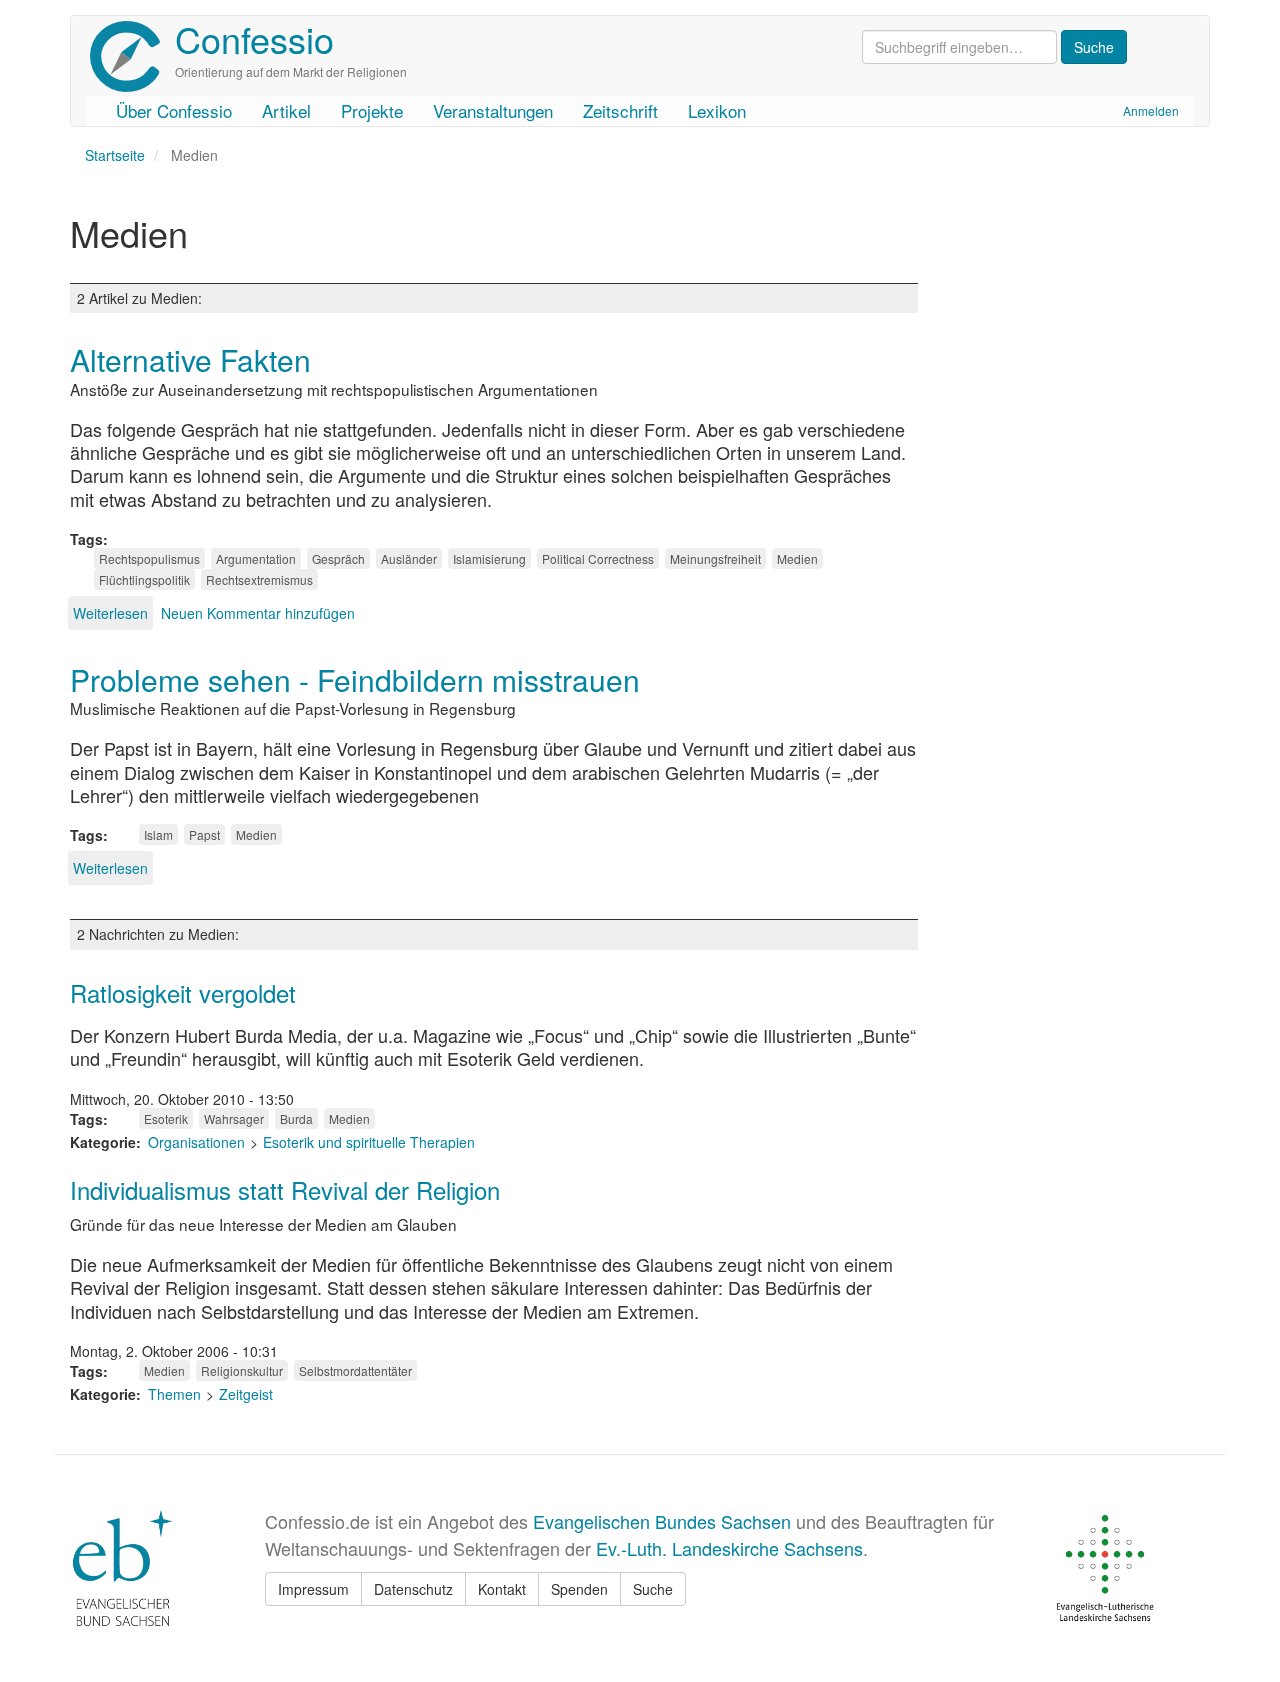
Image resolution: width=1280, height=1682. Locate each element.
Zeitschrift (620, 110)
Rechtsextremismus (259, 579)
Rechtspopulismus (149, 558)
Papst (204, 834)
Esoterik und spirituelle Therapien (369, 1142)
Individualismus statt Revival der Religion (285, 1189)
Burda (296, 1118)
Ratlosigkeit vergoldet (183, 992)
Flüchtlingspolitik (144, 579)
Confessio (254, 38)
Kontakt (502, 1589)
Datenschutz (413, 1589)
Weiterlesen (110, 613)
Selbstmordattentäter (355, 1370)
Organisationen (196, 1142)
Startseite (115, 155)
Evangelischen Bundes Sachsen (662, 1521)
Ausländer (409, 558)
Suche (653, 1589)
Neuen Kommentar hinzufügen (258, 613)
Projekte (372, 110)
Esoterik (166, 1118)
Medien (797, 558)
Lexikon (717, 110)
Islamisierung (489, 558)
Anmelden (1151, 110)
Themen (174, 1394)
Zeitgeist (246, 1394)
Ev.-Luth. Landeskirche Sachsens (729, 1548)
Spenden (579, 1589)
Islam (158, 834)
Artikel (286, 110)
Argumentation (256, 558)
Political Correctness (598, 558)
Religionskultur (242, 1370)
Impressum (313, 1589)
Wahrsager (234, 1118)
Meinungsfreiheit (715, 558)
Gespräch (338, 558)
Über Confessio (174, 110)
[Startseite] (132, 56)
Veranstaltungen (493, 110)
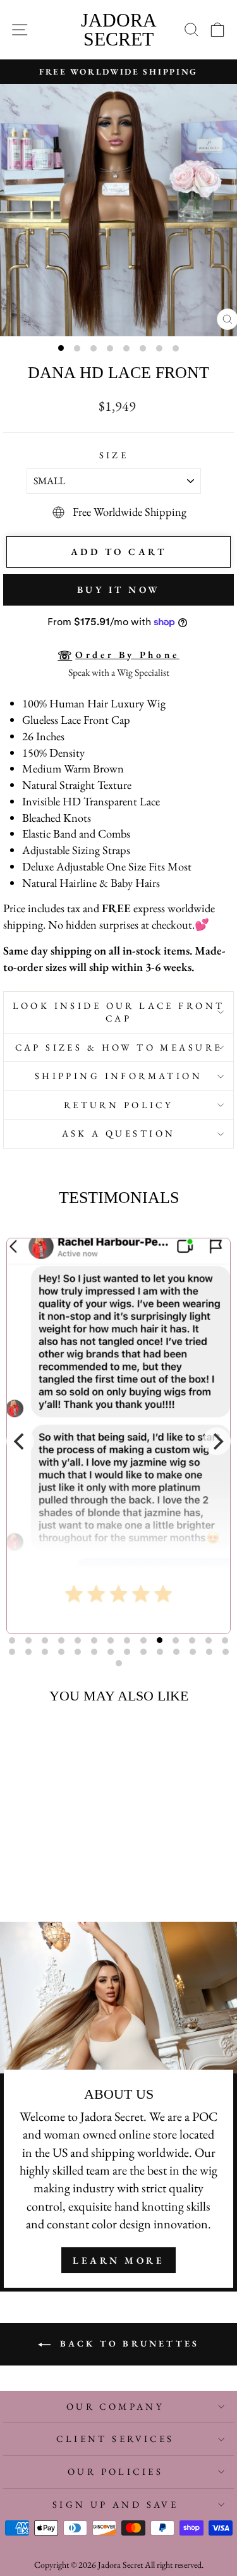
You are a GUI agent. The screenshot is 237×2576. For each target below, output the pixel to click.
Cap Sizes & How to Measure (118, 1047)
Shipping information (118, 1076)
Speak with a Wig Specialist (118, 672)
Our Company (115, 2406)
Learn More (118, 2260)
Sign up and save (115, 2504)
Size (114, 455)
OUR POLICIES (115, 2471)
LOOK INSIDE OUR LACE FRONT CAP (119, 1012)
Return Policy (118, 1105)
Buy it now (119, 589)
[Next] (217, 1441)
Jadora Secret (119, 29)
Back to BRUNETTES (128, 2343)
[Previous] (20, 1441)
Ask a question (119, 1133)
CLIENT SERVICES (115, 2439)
::::::::::
What to work on - Apart from the pictures, which are to be omitted, every record must be transcribed exactly.

Task solution -
Image resolution: width=1280, height=1682. Locate each element.
Zeitschrift (620, 110)
Rechtsextremismus (259, 579)
Rechtspopulismus (149, 558)
Papst (204, 834)
Esoterik und spirituelle Therapien (369, 1142)
Individualismus statt Revival der Religion (285, 1189)
Burda (296, 1118)
Ratlosigkeit vergoldet (183, 992)
Flüchtlingspolitik (144, 579)
Confessio (254, 38)
Kontakt (502, 1589)
Datenschutz (413, 1589)
Weiterlesen (110, 613)
Selbstmordattentäter (355, 1370)
Organisationen (196, 1142)
Startseite (115, 155)
Evangelischen Bundes Sachsen (662, 1521)
Ausländer (409, 558)
Suche (653, 1589)
Neuen Kommentar hinzufügen (258, 613)
Projekte (372, 110)
Esoterik (166, 1118)
Medien (797, 558)
Lexikon (717, 110)
Islamisierung (489, 558)
Anmelden (1151, 110)
Themen (174, 1394)
Zeitgeist (246, 1394)
Ev.-Luth. Landeskirche Sachsens (729, 1548)
Spenden (579, 1589)
Islam (158, 834)
Artikel (286, 110)
Argumentation (256, 558)
Political Correctness (598, 558)
Religionskultur (242, 1370)
Impressum (313, 1589)
Wahrsager (234, 1118)
Meinungsfreiheit (715, 558)
Gespräch (338, 558)
Über Confessio (174, 110)
[Startseite] (132, 56)
Veranstaltungen (493, 110)
You are a GUI agent. The screenshot is 237×2576. For each target below, output the pixel to click.
Cap Sizes & How to Measure (118, 1047)
Shipping information (118, 1076)
Speak with a Wig Specialist (118, 672)
Our Company (115, 2406)
Learn More (118, 2260)
Sign up and save (115, 2504)
Size (114, 455)
OUR POLICIES (115, 2471)
LOOK INSIDE OUR LACE FRONT CAP (119, 1012)
Return Policy (118, 1105)
Buy it now (119, 589)
[Next] (217, 1441)
Jadora Secret (119, 29)
Back to BRUNETTES (128, 2343)
[Previous] (20, 1441)
Ask a question (119, 1133)
CLIENT SERVICES (115, 2439)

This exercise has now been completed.